On getting Hillary Clinton to read the ‘audiobook’ of the Mueller report
“We didn’t really know how it would all play out. I had never done essentially a bit-meets-activism with a president and secretary of state before. And they walked right in and jumped into this exercise and I think found some catharsis in reading the Mueller Report and talking about tiny saxophones. It ended up being quite wonderful. It put everyone at ease in a situation that can be full of tension. I’m sure for them sitting down with a comedian and a camera crew comes with a certain amount of anxiety. For me sitting down with a president and secretary of state also comes with anxiety. But she was game from the jump. I floated that idea out there and she jumped on it, enjoyed it, wanted to read more. Even as we left, she was like, let me know if you hear more about the audiobook, I’d totally do it.”
On Comedy Central’s decision to cancel ‘The Opposition’

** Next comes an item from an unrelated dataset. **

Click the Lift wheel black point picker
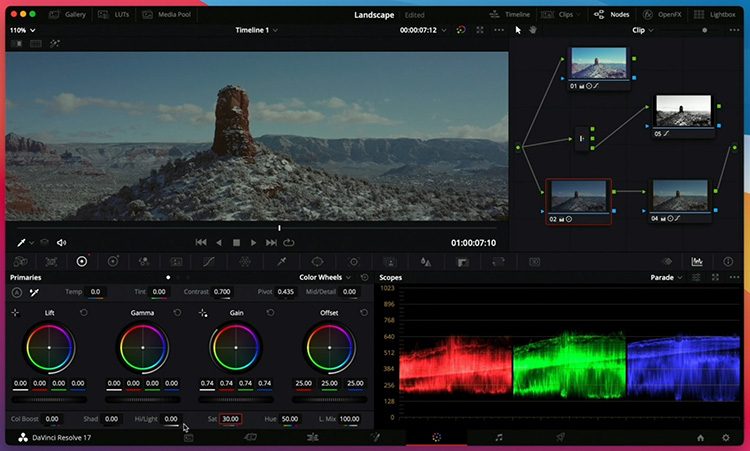This screenshot has width=750, height=451. point(15,313)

“The network was a big supporter of The Opposition and they were sort of like here’s the deal: ‘We think 11:30 is crowded, we like the work that’s going on here, we feel there’s a lot of people focusing on Trump. We’d love to switch this to a weekly and put you back out in the field.’ I had really dual emotions at that moment. I was really proud of The Opposition and loved the team that we put together. It’s really fun to be part of a show that day in and day out is trying to make sense of the news. And getting to play a character like that, it’s really fun to filter comedy through it. You can be bigger and stranger in ways that maybe I normally wouldn’t. At the same time, I also got it. It was exhausting feeling like we were consistently chasing the Trump train in a market that’s so full. Trying to do it from [the point of view of] a more satirical character was our swing at standing out, but every day felt like we were constantly behind the eight ball. And if we were reading the tea leaves, people are less excited about that irony. They want authenticity. They want people being people. We have a lot of fakeness out there, where is that reality?”

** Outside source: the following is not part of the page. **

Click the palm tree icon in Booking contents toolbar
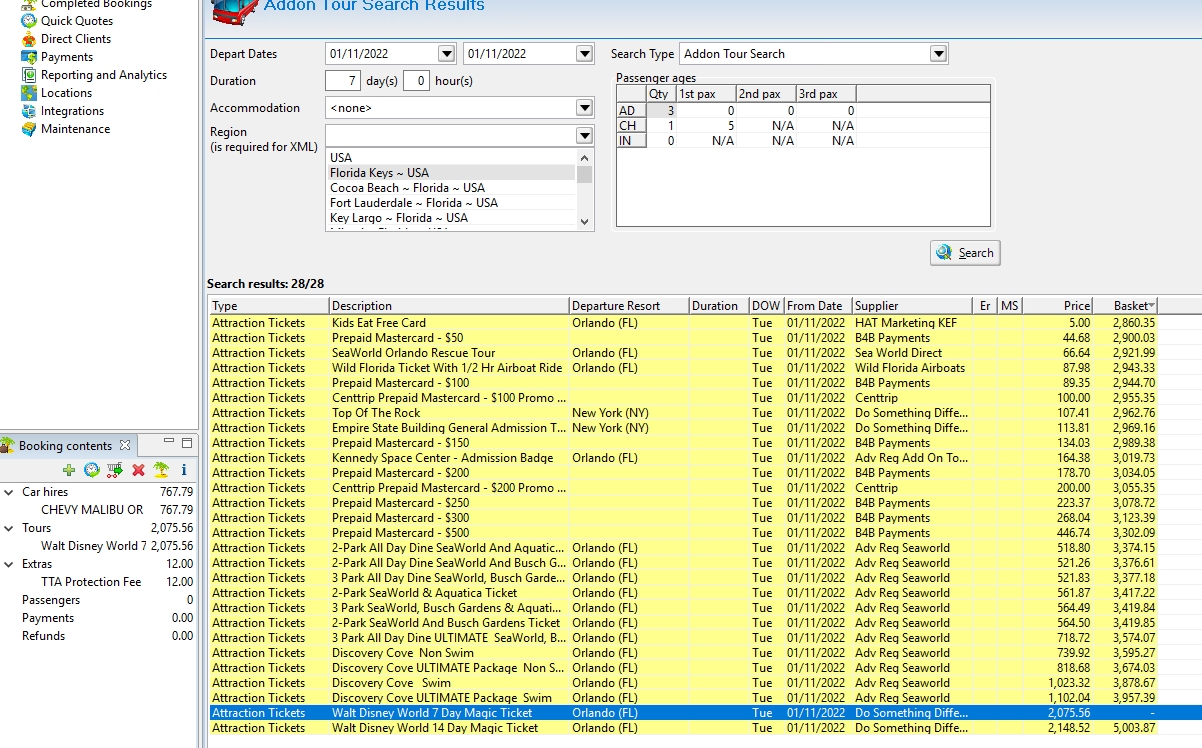 [x=161, y=469]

How ‘The Daily Show’ changed from Jon Stewart to Trevor Noah
“I think Trevor coming to The Daily Show was a shift. The Daily Show continued to evolve as I was there, the role of correspondents, the style of the show, and even the role of Jon had kind of evolved over the 15 years that he was there. But there was still a formality to it and an archness that was satirizing news institutions and the media. And Trevor comes in and Trevor has a new take on things, and he doesn’t want to live in the world of faux news bravado. What people respond to with him is that he’s this guy who’s pretty open about his points of view. So it was interesting seeing that happen. Even while I was there I was seeing people responding to less of this mask that comedians wear and more to who they are underneath.”